◆ **Exercise aim**: Please list every ingredient in the pickled radish recipe below, with the amount given for each.

*** Text ***

Recipes and cooking commentary with a touch of humor.

Welcome to lizzycooks!

I love to cook. I collect recipes and cookbooks, enjoy food photography, and adore trying new restaurants. All of this food love inspired me to start this blog where I share my favorite recipes, cooking tips, and other fun stuff. Enjoy your food!

Pickled Radishes

This recipe has 6 simple ingredients and makes about 2 cups, also known as a pint, for those who might be new to cooking measurements. It's amazing how easily and quickly vegetables can be pickled with a little vinegar. 

Try it out with all of your favorite veggies!

1 bunch radishes, thinly sliced
3 cloves garlic, smashed
1/2 cup rice vinegar 
1/2 cup water
2 tablespoons sugar
2 teaspoons Kosher salt

Add all ingredients to a small jar with a lid, cover, and shake gently until sugar and salt are dissolved. Put radishes in the fridge for at least 30 minutes. Store leftovers in fridge.

*** Supplied entries ***

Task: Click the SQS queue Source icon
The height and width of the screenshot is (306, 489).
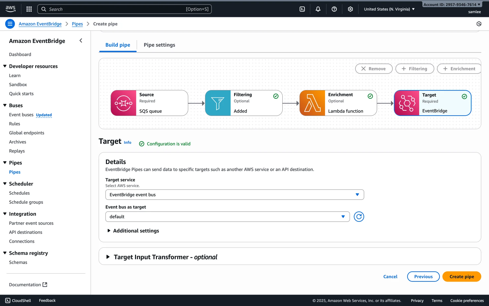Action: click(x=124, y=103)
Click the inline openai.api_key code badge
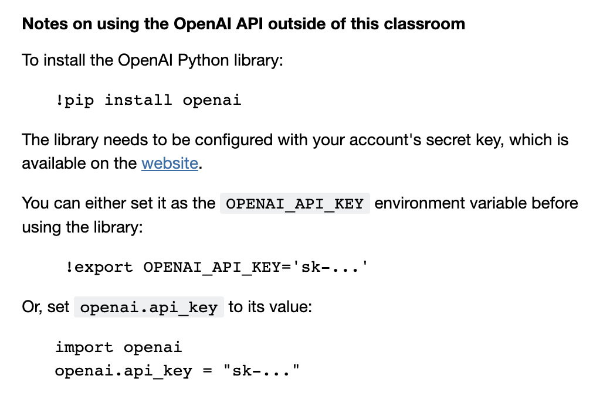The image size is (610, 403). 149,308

***

◆ **Result for this task**:
- 1 bunch radishes, thinly sliced
- 3 cloves garlic, smashed
- 1/2 cup rice vinegar
- 1/2 cup water
- 2 tablespoons sugar
- 2 teaspoons Kosher salt